SkillKit.Eval.Result (SkillKit v0.4.0)

Copy Markdown View Source

The outcome of running one eval: the eval, the captured transcript, and the list of %SkillKit.Eval.Check{} scored against it.

An eval passes only when every check passes. failure_message/1 renders the failing checks and transcript into the message ExUnit shows when a generated eval test fails.

Summary

Functions

A human-readable explanation of why the eval failed, for ExUnit output.

The checks that failed.

True when every check passed.

Non-fatal warning notes from checks that passed (e.g. the judge's).

Types

t()

@type t() :: %SkillKit.Eval.Result{
  cached: boolean(),
  checks: [SkillKit.Eval.Check.t()],
  eval: SkillKit.Eval.t(),
  transcript: SkillKit.Eval.Transcript.t()
}

Functions

failure_message(result)

@spec failure_message(t()) :: String.t()

A human-readable explanation of why the eval failed, for ExUnit output.

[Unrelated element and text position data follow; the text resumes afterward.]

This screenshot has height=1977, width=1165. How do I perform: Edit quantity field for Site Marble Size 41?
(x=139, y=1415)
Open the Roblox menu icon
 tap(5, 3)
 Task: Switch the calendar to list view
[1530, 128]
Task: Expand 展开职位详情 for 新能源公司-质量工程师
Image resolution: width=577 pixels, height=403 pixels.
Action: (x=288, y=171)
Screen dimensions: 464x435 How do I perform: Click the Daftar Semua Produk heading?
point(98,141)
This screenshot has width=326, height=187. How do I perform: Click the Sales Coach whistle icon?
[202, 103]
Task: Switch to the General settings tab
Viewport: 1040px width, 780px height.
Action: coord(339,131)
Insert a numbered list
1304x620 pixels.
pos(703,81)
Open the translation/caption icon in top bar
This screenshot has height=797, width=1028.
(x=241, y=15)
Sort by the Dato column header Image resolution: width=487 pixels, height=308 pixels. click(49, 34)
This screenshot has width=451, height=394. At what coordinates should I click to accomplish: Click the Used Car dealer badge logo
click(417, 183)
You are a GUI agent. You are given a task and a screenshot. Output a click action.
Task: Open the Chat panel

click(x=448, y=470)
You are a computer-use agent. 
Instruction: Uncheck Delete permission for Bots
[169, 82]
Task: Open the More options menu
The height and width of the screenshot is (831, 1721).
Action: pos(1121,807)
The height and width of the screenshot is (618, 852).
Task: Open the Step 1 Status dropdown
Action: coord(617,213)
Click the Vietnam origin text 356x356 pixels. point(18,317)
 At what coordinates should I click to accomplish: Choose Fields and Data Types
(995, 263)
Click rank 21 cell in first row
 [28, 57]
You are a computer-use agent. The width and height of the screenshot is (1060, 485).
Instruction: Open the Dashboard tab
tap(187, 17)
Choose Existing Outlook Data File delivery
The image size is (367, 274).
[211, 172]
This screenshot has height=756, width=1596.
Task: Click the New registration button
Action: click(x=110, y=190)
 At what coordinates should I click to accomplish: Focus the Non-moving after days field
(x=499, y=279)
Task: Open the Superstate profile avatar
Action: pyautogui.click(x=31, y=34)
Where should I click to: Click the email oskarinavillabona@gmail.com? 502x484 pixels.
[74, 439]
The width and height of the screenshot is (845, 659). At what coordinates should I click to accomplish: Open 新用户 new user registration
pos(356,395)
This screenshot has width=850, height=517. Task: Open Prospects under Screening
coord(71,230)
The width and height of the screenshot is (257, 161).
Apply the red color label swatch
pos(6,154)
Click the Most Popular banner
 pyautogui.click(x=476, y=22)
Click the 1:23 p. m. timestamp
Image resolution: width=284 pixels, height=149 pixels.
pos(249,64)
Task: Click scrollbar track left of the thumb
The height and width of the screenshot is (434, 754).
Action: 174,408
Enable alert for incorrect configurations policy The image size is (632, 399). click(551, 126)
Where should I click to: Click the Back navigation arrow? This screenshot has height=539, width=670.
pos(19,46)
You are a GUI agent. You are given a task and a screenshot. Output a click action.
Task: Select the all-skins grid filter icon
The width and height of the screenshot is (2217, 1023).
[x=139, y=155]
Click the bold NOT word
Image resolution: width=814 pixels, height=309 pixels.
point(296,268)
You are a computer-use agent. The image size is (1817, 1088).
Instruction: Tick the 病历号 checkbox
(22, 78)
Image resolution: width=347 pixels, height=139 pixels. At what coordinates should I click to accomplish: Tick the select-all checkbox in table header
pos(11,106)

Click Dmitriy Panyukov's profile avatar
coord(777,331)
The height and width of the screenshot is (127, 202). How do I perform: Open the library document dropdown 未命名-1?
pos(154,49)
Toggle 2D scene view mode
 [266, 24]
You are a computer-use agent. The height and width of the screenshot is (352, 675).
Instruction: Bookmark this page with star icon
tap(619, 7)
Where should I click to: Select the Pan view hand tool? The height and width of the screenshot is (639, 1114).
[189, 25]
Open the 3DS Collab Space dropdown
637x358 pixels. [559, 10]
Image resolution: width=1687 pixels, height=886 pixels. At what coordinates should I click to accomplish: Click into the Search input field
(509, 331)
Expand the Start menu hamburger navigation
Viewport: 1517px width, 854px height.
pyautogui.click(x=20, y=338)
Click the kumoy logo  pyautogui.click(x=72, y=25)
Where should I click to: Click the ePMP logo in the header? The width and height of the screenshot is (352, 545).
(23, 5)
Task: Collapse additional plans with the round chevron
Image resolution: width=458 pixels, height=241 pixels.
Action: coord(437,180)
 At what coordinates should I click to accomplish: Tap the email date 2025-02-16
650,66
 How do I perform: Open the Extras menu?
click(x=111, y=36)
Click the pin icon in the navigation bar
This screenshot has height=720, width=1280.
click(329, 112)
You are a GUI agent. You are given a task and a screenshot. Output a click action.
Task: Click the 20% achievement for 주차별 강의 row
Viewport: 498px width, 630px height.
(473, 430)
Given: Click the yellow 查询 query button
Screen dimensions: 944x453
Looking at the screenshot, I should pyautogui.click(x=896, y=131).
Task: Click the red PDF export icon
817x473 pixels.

Renders the failing checks (including the judge's verdict and reasoning) plus the captured transcript — the prompt sent, the tools the agent called, and its response — so a failure shows both what was judged and why.

failures(result)

@spec failures(t()) :: [SkillKit.Eval.Check.t()]

The checks that failed.

passed?(result)

@spec passed?(t()) :: boolean()

True when every check passed.

warnings(result)

@spec warnings(t()) :: [String.t()]

Non-fatal warning notes from checks that passed (e.g. the judge's).